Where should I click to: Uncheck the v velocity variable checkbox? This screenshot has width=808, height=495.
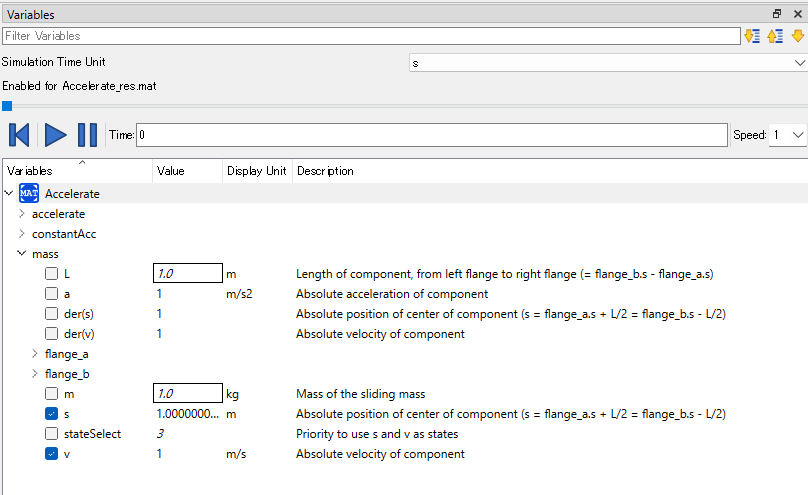52,454
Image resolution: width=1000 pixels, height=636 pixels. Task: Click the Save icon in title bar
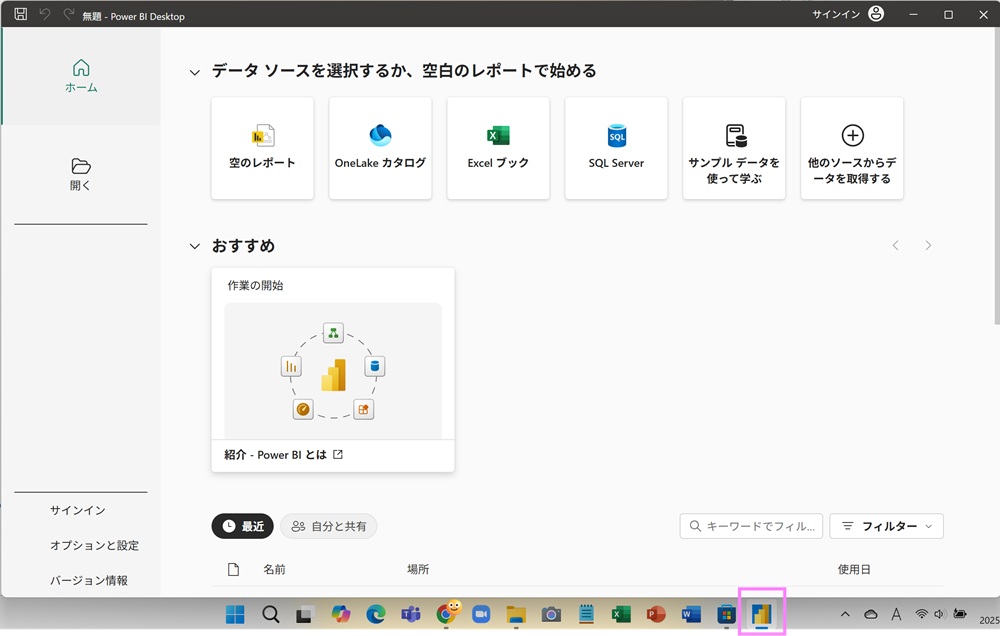(x=20, y=15)
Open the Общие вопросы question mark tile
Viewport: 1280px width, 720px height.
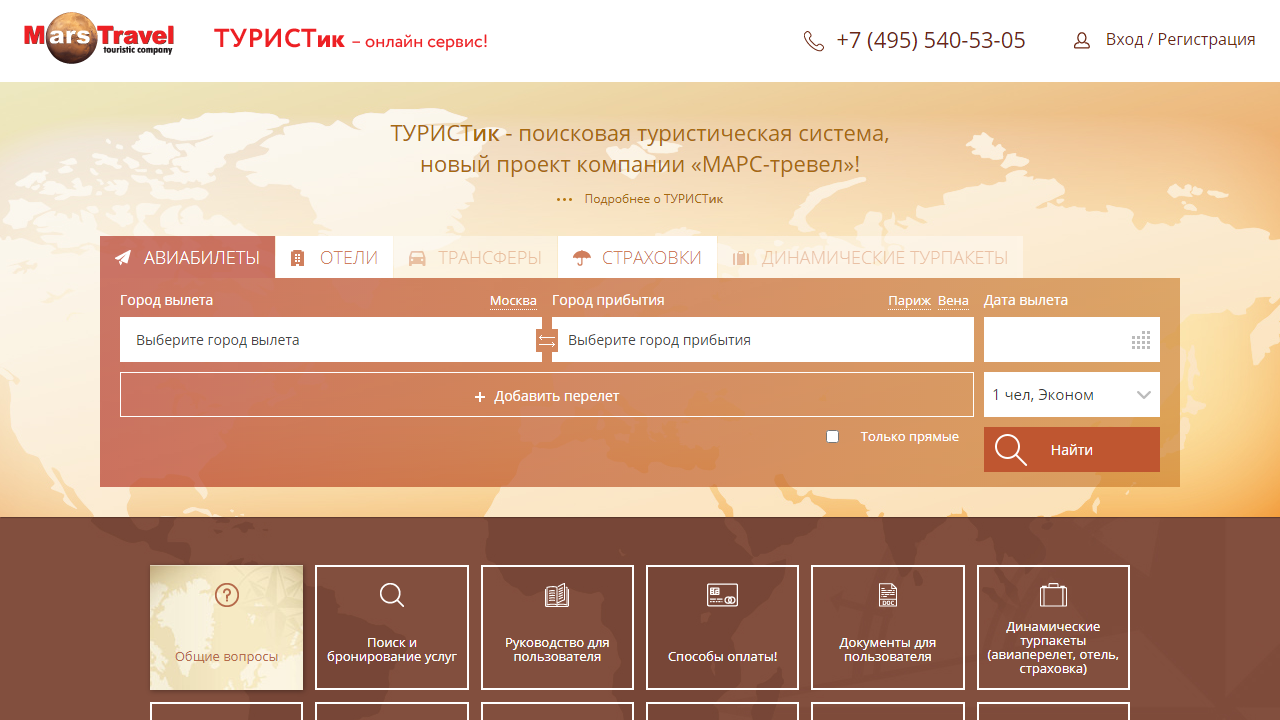[227, 627]
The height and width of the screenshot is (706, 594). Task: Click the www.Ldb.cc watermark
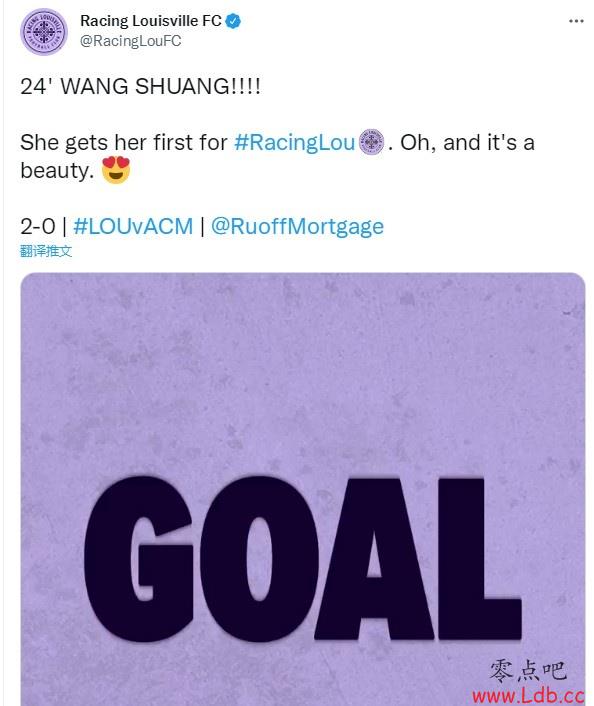point(528,696)
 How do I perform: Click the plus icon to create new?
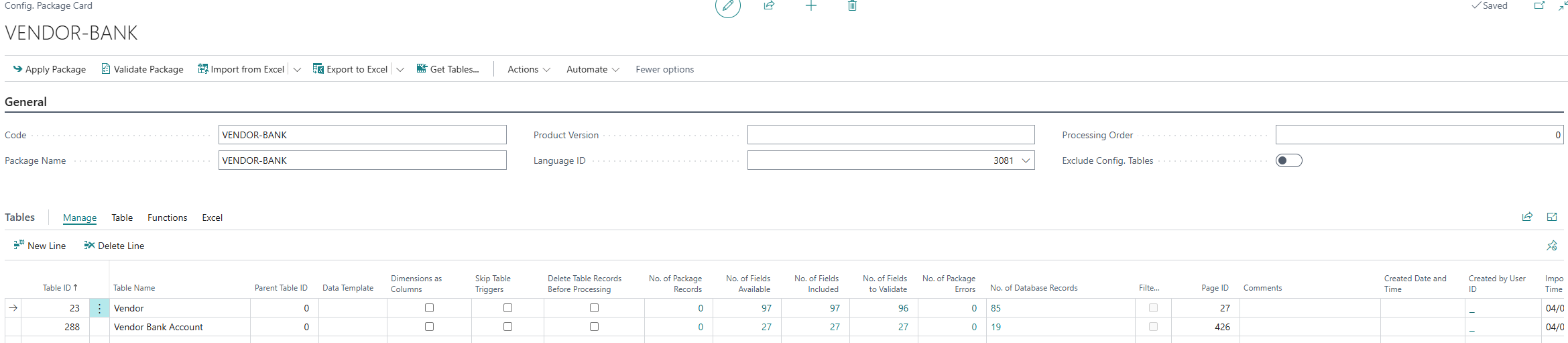(810, 6)
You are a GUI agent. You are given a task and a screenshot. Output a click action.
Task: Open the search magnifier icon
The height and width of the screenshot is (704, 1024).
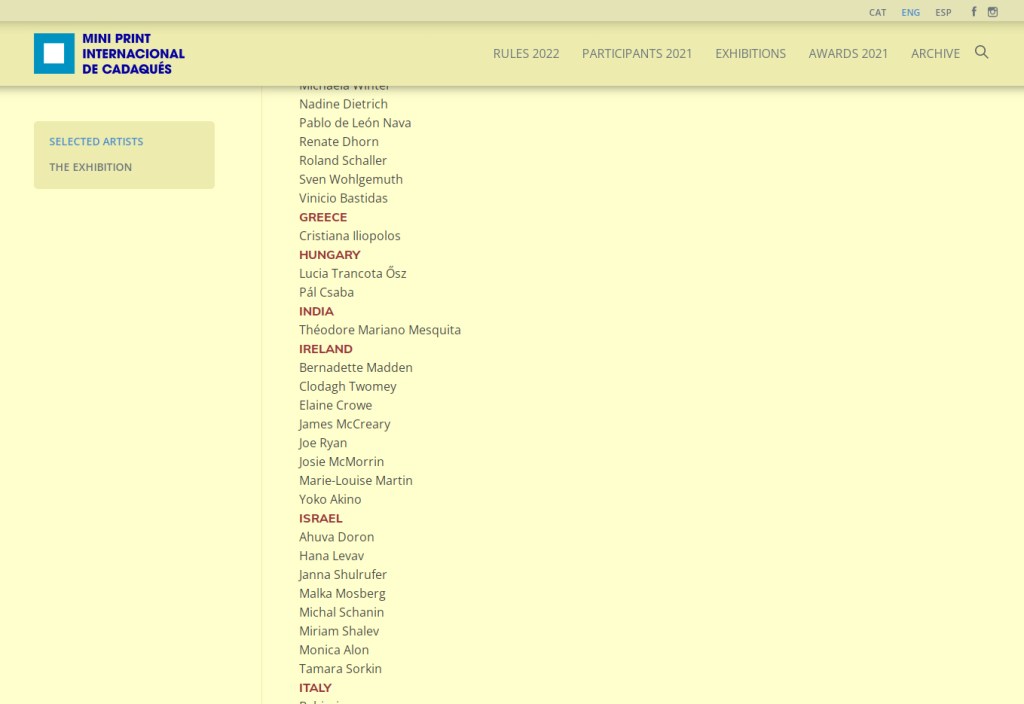(981, 52)

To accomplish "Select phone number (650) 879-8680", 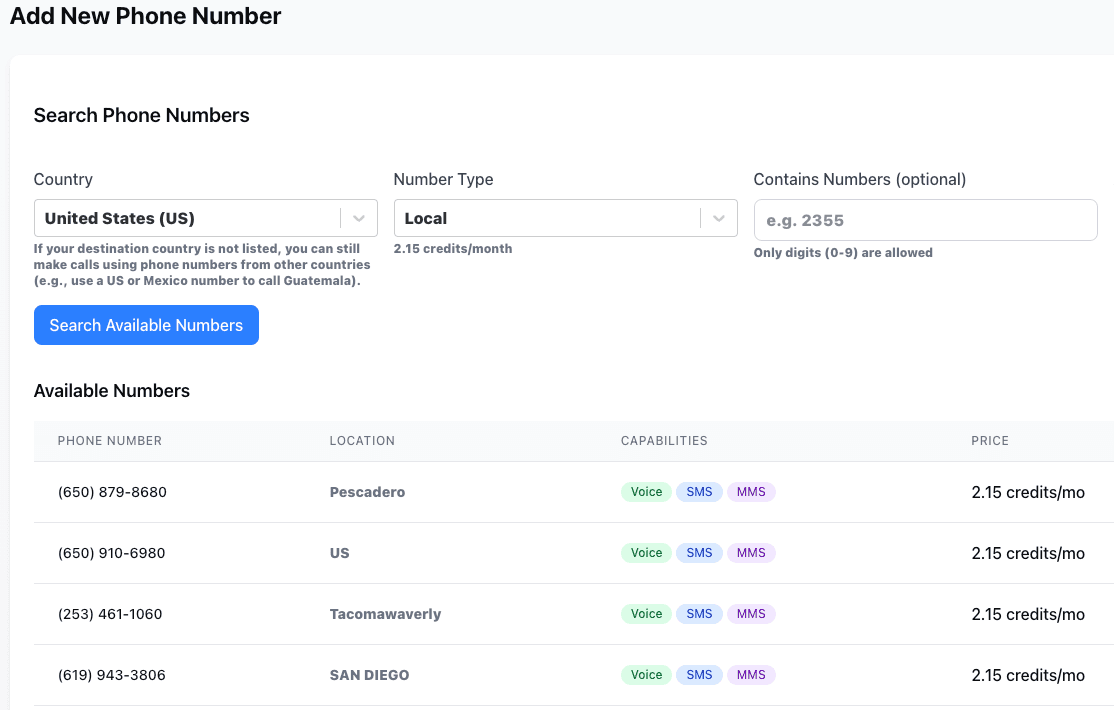I will [x=112, y=492].
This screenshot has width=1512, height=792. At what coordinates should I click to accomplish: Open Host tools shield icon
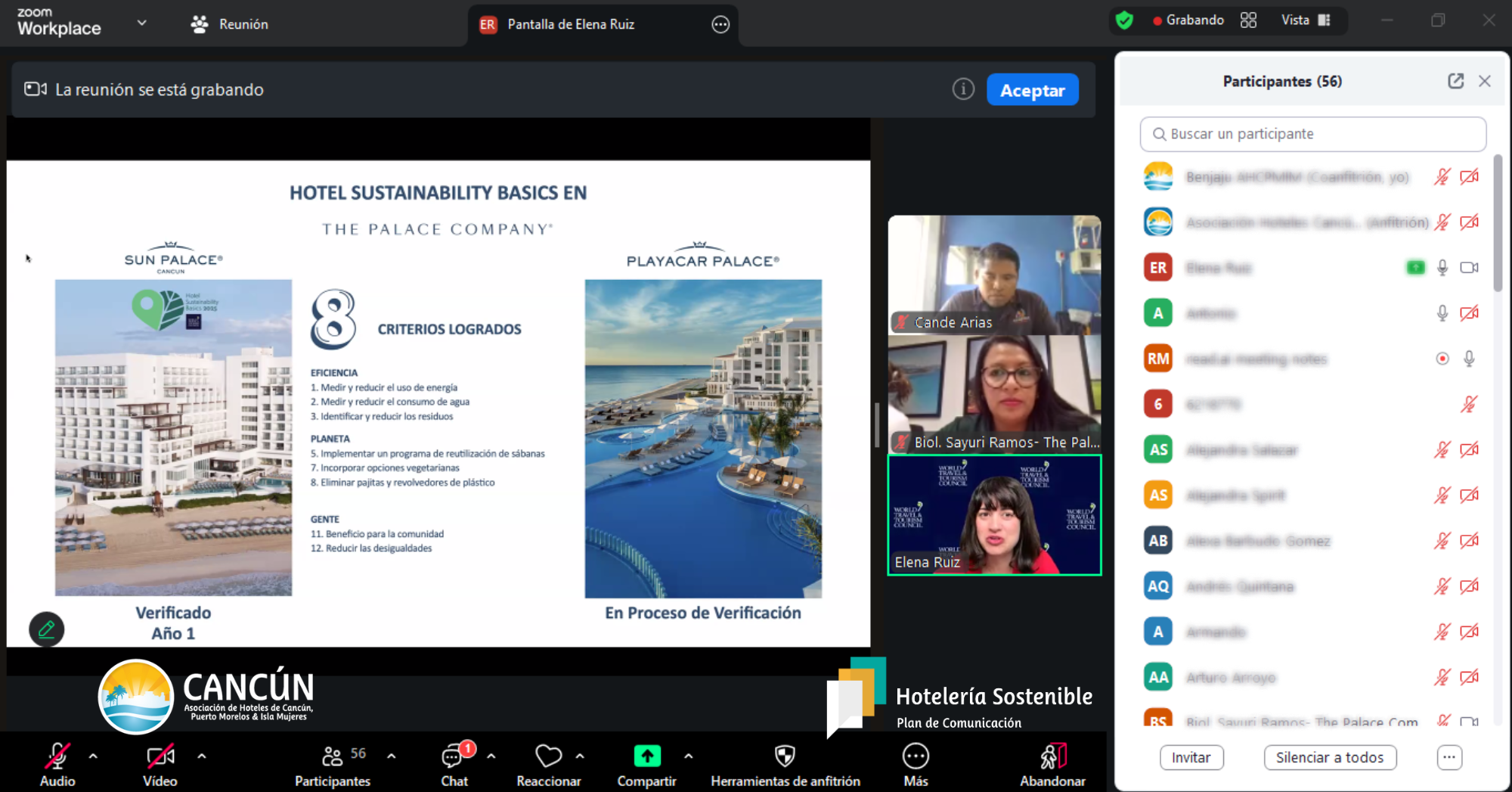785,755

────

The images in the entries above should be left out; please reproduce exactly the lines from the first through the one containing "Open the Общие вопросы question mark tile".

* WRITTEN ANSWER
Where should I click to: Uncheck the v velocity variable checkbox? This screenshot has width=808, height=495.
52,454
Image resolution: width=1000 pixels, height=636 pixels. Task: Click the Save icon in title bar
(x=20, y=15)
Open the Общие вопросы question mark tile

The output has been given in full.